(Saved data entries)
>>>>>
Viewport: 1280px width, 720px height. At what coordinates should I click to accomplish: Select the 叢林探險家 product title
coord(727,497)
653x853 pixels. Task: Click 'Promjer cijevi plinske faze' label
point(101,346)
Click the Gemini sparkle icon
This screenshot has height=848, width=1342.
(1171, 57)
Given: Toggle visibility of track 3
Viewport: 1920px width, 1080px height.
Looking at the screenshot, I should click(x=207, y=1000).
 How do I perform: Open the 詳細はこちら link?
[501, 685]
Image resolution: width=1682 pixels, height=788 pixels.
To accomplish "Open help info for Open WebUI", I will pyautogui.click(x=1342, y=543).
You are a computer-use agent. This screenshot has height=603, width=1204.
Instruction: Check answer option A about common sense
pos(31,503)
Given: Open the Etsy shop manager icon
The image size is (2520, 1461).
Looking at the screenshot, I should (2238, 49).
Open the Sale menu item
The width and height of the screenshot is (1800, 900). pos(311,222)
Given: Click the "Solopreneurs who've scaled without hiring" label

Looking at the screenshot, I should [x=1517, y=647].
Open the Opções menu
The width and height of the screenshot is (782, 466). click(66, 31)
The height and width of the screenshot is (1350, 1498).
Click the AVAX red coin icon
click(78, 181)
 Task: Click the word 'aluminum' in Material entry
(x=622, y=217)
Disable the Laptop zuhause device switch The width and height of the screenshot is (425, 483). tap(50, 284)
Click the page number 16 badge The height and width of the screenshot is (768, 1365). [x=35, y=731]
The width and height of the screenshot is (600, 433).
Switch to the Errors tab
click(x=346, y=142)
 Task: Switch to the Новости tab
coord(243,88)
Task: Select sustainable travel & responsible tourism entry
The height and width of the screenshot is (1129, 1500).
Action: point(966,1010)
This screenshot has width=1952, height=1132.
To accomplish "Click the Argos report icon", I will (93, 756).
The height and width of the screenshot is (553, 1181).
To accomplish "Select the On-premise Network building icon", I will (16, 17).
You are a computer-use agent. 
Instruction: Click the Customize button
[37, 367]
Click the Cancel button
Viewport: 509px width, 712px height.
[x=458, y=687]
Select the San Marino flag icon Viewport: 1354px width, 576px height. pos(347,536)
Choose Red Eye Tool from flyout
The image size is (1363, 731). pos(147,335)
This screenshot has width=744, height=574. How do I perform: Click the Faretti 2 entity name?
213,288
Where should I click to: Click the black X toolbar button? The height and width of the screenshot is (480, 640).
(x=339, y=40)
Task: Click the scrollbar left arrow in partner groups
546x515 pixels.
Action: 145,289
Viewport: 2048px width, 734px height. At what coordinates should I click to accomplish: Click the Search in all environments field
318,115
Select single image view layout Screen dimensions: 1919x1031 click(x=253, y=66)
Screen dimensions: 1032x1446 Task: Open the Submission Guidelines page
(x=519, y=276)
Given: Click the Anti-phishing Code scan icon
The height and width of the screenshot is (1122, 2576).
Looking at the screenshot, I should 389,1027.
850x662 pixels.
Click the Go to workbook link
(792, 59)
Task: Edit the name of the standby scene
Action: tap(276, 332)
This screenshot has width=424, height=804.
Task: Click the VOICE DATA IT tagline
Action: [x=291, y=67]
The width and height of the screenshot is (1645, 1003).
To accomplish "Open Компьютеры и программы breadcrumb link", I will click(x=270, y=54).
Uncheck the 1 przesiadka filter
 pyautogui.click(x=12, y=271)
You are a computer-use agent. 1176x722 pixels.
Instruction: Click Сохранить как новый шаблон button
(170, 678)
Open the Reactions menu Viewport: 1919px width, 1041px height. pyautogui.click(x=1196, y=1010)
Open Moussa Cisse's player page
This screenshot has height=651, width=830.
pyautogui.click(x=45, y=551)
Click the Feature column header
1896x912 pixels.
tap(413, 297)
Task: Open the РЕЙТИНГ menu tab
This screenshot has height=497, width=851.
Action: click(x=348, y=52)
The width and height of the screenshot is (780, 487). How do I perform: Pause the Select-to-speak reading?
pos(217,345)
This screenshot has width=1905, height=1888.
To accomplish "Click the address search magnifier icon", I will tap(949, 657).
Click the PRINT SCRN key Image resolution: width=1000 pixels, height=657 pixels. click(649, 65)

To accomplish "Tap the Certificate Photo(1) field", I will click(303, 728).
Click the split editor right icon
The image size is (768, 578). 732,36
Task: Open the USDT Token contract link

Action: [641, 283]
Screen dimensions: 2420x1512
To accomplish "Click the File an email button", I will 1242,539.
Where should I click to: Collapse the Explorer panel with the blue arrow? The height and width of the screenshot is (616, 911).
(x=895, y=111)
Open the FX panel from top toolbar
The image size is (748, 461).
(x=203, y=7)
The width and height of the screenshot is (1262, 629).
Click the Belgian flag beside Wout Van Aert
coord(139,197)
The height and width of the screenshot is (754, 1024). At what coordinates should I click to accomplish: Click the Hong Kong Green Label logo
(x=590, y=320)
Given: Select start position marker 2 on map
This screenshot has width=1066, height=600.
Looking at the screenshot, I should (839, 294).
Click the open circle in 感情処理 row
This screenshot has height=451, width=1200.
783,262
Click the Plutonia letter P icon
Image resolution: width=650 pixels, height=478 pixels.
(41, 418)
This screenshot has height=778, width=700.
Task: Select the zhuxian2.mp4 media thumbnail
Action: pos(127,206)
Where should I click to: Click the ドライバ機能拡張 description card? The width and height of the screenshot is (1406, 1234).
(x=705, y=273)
<<<<<
• TASK PROMPT:
When the line with "This screenshot has width=1905, height=1888." is reached in the data above, start copying there, and copy each line exactly until the line with "Click the PRINT" has been copied; copy nothing else.

• FINAL ANSWER:
This screenshot has width=1905, height=1888.
To accomplish "Click the address search magnifier icon", I will tap(949, 657).
Click the PRINT SCRN key Image resolution: width=1000 pixels, height=657 pixels. click(649, 65)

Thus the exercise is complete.